Hungary opposition condemns Fidesz election video with fictitious execution scene
Published by Global Banking & Finance Review®
Posted on February 19, 2026
3 min readLast updated: February 19, 2026
Published by Global Banking & Finance Review®
Posted on February 19, 2026
3 min readLast updated: February 19, 2026
Peter Magyar condemned a Fidesz AI election video showing a staged execution. The ad fuels Orban's war-or-peace narrative ahead of the April 12 vote, while polls suggest Tisza leads.
BUDAPEST, Feb 19 (Reuters) - Hungarian opposition leader Peter Magyar protested on Thursday after Prime Minister Viktor Orban's ruling Fidesz party aired an emotive campaign video showing a little girl weeping at a window, intercut with scenes of her father being executed in war.
Orban has cast a parliamentary election on April 12 as a choice between "war and peace", asserting that Magyar's centre-right Tisza party would, at the behest of the European Union, drag Hungary into Ukraine's war against Russian invasion.
Tisza has said it wants peace and would not send any weapons or troops to Ukraine.
The 33-second video, published on the Facebook page of Fidesz's Budapest branch, depicts a kneeling, blindfolded soldier in Hungarian uniform being shot on a rain-drenched battlefield. A caption reads, in part: "This is only a nightmare now, but Brussels is preparing to make it a reality ... Let's not take risks. Fidesz is the safe choice!"
In a statement, Magyar called the video "sickening, unforgivable and deeply outrageous". "This is not politics, this is soulless manipulation," he said.
At a briefing, Orban's chief of staff said more than a thousand people were killed or seriously injured in Ukraine's war every day.
"What we see is the reality of the war," Gergely Gulyas said.
He did not deny that the video had been made using artificial intelligence, which allows complex, lifelike scenes to be generated on demand, without a film set or actors.
In October, Magyar filed a criminal complaint accusing one of Orban's key political aides of using deepfake technology to impersonate him, without acknowledgment, and damage him in another campaign video.
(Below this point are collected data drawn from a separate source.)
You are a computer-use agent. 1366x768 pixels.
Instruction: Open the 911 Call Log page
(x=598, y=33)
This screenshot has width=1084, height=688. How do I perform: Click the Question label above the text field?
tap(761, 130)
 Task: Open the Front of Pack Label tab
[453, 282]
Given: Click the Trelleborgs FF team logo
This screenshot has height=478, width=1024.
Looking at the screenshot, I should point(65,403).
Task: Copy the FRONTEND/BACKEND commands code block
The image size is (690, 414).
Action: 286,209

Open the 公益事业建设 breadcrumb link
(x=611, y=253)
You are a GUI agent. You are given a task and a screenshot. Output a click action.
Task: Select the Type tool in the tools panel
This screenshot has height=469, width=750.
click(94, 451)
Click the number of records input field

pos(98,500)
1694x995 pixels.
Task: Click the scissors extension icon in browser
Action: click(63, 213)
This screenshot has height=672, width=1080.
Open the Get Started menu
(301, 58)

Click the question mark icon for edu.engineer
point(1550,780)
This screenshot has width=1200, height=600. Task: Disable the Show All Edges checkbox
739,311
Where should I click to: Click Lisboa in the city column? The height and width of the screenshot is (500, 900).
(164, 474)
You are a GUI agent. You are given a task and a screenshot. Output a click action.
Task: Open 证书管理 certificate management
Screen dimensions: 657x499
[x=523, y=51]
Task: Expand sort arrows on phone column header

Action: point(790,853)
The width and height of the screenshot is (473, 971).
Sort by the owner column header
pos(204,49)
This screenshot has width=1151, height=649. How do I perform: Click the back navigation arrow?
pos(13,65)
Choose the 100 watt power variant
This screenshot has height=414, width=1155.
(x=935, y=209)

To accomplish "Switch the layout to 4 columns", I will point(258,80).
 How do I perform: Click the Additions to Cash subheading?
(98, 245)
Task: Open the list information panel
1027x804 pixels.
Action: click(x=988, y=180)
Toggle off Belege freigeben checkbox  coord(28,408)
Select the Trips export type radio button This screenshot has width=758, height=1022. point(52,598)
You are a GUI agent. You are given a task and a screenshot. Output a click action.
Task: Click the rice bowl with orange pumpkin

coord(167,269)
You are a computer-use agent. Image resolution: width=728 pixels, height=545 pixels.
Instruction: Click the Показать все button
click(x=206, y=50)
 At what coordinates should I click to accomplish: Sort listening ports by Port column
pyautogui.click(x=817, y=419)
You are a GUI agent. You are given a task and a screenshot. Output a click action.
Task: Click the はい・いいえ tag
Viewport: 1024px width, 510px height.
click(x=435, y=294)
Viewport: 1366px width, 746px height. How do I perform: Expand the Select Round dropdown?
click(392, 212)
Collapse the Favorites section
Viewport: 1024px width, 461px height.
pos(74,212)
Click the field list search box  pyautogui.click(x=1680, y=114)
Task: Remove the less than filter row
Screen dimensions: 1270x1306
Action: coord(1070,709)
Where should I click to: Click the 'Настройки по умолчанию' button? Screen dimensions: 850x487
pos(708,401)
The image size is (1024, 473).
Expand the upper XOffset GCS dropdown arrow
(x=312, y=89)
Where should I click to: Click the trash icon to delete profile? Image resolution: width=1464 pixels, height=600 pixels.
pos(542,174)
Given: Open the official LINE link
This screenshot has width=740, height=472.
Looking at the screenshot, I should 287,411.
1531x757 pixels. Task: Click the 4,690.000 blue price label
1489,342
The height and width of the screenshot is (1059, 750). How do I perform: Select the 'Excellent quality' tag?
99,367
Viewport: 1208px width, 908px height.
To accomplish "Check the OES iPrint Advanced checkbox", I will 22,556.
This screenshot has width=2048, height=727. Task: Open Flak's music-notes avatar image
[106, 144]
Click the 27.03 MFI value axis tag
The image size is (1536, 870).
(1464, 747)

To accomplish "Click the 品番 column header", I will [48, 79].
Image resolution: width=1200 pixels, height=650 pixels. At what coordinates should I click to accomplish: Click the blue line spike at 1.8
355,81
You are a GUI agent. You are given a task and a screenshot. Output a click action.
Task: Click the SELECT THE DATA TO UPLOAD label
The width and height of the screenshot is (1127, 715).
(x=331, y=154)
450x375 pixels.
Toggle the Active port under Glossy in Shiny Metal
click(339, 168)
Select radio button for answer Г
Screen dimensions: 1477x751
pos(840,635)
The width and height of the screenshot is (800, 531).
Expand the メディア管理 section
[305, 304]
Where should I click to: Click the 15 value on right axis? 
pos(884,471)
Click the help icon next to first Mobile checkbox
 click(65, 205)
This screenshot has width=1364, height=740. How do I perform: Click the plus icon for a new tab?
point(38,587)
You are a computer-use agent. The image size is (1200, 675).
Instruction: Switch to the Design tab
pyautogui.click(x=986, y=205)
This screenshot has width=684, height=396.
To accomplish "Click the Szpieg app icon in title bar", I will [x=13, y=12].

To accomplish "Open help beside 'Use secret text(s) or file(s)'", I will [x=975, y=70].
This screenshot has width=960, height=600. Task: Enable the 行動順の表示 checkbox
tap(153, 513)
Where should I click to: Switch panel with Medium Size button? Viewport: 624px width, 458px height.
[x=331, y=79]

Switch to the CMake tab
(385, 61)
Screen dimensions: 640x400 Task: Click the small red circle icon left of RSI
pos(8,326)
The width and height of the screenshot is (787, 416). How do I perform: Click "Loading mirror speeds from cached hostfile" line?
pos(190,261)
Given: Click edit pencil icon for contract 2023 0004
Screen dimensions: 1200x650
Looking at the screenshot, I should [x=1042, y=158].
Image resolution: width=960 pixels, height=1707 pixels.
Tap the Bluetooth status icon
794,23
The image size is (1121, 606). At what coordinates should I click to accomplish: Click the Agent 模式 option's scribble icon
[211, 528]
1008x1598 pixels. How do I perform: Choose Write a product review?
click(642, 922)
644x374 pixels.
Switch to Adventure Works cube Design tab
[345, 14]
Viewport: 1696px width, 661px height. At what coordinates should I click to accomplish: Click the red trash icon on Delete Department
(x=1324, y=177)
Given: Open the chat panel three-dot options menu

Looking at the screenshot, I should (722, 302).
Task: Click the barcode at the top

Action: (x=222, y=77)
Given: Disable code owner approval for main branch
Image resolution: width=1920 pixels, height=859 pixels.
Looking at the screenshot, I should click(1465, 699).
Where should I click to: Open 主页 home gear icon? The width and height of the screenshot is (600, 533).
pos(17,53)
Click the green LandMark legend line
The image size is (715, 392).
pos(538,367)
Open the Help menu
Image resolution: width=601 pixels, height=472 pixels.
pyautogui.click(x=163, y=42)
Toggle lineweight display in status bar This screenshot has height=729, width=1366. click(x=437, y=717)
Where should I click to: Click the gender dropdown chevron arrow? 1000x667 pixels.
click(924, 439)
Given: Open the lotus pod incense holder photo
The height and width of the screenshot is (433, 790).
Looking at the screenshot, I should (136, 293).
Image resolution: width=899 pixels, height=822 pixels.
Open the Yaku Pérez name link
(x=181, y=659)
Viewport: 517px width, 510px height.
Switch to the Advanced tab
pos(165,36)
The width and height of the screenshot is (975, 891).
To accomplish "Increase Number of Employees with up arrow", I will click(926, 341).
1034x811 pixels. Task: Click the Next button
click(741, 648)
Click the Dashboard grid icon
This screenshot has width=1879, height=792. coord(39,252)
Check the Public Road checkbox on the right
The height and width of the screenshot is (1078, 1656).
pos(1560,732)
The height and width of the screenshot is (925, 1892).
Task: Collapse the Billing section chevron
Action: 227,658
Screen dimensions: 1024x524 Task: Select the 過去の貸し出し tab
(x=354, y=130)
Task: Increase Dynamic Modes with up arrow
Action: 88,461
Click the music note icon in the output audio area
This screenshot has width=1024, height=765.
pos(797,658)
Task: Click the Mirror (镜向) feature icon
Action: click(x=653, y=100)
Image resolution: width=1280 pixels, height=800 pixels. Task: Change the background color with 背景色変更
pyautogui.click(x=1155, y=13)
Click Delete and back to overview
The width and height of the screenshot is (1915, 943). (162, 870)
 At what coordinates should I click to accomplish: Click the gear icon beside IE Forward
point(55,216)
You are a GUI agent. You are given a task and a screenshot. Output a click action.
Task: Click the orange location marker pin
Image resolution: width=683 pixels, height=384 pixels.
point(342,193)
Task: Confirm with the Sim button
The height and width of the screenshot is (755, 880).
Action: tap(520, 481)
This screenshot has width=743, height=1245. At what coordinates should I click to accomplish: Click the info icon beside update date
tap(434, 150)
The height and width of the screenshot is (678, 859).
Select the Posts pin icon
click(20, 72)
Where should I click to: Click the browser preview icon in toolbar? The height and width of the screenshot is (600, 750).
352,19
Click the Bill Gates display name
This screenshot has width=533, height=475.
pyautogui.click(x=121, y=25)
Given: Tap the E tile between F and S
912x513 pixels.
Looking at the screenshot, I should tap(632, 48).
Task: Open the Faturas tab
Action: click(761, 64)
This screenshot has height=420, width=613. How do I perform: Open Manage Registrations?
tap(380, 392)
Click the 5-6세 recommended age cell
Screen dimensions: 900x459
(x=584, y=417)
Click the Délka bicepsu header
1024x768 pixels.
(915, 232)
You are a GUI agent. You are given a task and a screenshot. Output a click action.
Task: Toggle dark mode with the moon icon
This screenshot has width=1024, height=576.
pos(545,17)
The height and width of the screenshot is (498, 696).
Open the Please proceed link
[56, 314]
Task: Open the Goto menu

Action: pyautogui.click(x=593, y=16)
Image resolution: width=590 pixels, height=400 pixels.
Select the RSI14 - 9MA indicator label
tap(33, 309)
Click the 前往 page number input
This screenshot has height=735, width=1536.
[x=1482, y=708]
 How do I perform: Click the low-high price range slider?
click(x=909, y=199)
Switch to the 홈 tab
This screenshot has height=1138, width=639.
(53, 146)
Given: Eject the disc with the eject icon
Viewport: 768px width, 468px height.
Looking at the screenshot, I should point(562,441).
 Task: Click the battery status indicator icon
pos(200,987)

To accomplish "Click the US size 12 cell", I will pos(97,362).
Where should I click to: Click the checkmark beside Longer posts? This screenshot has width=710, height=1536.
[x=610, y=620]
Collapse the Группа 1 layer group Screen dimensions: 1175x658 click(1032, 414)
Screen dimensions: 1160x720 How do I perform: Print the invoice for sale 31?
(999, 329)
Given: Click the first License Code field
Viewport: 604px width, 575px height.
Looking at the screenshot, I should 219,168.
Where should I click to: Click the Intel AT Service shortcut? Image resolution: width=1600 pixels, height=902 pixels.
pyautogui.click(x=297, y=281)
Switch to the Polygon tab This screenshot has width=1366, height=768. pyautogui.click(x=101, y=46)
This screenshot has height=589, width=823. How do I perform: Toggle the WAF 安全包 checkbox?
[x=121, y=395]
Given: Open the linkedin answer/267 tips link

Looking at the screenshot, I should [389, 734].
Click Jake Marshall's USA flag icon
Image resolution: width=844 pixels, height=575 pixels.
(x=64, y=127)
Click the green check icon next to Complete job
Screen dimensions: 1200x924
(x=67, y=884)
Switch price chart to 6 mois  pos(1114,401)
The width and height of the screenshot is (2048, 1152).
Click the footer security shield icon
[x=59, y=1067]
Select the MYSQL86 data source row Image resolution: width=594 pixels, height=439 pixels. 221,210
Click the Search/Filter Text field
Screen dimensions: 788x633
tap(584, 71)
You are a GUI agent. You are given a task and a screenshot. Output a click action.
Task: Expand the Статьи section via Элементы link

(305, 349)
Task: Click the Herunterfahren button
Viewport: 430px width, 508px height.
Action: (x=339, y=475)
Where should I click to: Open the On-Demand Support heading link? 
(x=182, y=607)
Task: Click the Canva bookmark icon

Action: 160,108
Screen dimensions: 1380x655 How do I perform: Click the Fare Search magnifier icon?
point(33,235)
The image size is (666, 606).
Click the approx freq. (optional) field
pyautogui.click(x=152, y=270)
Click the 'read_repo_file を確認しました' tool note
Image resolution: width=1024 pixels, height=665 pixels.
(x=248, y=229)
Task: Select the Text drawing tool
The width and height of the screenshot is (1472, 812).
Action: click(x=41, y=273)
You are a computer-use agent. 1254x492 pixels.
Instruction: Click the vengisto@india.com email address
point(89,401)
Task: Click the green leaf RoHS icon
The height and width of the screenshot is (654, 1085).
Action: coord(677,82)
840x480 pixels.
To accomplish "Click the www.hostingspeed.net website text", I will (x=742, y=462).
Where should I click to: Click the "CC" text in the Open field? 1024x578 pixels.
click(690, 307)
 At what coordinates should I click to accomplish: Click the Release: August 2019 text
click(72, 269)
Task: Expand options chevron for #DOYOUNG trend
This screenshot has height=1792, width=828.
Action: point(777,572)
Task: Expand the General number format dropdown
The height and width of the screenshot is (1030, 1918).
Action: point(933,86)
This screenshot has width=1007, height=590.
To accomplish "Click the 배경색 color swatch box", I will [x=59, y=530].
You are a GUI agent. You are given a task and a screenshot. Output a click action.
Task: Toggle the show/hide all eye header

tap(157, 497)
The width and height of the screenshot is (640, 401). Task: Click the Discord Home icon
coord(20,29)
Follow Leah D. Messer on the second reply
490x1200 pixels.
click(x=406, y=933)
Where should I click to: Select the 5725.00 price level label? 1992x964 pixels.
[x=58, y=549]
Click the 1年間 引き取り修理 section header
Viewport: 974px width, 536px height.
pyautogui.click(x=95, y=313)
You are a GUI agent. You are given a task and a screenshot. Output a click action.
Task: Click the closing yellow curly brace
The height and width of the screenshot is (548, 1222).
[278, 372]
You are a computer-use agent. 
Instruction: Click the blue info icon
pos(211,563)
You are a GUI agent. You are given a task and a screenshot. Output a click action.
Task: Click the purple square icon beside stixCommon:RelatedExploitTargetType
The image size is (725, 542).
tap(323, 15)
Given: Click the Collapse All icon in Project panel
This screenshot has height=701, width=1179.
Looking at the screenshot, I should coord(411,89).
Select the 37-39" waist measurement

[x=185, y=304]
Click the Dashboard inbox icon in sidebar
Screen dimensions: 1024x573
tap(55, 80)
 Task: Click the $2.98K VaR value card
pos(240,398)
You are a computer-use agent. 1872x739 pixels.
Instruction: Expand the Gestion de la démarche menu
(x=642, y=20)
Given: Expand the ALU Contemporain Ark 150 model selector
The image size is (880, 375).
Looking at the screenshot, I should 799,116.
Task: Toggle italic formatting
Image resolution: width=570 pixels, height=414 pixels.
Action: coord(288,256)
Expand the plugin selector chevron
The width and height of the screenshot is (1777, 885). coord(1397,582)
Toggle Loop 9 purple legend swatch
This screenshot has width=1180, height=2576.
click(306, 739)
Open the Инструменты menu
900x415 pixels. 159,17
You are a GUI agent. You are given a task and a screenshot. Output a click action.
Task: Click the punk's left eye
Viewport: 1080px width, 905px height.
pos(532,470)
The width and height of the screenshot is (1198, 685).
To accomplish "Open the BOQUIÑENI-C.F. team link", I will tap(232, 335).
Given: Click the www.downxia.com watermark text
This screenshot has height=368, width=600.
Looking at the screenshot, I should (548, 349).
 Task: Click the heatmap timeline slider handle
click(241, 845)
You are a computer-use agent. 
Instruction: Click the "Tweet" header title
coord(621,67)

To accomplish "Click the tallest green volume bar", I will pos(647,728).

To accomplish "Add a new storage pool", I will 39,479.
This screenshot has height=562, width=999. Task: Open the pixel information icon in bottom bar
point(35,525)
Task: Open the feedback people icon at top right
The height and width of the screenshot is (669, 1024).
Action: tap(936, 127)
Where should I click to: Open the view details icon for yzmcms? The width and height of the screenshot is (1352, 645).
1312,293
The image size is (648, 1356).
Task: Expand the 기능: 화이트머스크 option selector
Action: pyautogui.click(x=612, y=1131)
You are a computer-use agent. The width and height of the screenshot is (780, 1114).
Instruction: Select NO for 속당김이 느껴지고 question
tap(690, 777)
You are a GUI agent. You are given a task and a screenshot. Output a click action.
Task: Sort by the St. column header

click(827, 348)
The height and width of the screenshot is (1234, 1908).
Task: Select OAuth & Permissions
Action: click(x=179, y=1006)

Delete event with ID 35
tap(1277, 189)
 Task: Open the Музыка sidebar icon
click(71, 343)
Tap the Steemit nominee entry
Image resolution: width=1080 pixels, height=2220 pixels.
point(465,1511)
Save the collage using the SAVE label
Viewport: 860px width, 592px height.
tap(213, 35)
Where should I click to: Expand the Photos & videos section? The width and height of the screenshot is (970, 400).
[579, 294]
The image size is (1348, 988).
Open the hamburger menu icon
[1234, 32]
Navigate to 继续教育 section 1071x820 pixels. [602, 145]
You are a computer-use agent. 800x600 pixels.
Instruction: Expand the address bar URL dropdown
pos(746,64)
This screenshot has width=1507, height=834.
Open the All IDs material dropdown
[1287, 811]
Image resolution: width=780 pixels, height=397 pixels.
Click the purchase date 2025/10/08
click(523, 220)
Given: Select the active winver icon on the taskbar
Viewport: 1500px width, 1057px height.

Fidesz has used AI-generated election videos repeatedly in recent months, some labelled as such, some not. The European Union's forthcoming AI Act will make such disclosures compulsory.
Reuters confirmed that the war video had been made with the help of Google's AI models.
A survey published on Thursday by the 21 Research Centre indicated that 23% of voters believe Tisza would lead Hungary into the Ukraine war if elected.
While 57% of Fidesz voters answered 'yes', among Tisza's supporters the percentage was statistically zero.
Tisza has an 8-12 point lead over Orban's Fidesz in most polls, though pollsters close to the government still say the governing party is ahead.
(Reporting by Anita Komuves; Editing by Kevin Liffey)
Hungary's opposition leader Peter Magyar condemns a Fidesz AI election video that depicts a fictitious execution, intensifying campaign tensions ahead of the April 12 vote.
It portrays a staged execution using AI and ties it to a warning about Brussels, raising concerns about fearmongering and transparency in political advertising.
Orban's chief of staff cited the war’s daily toll and did not deny AI use. Fidesz has shared similar AI-generated campaign content in recent months.
The parliamentary vote is on April 12. Orban frames it as a choice between war and peace, while Tisza says it seeks peace and rejects sending troops or weapons to Ukraine.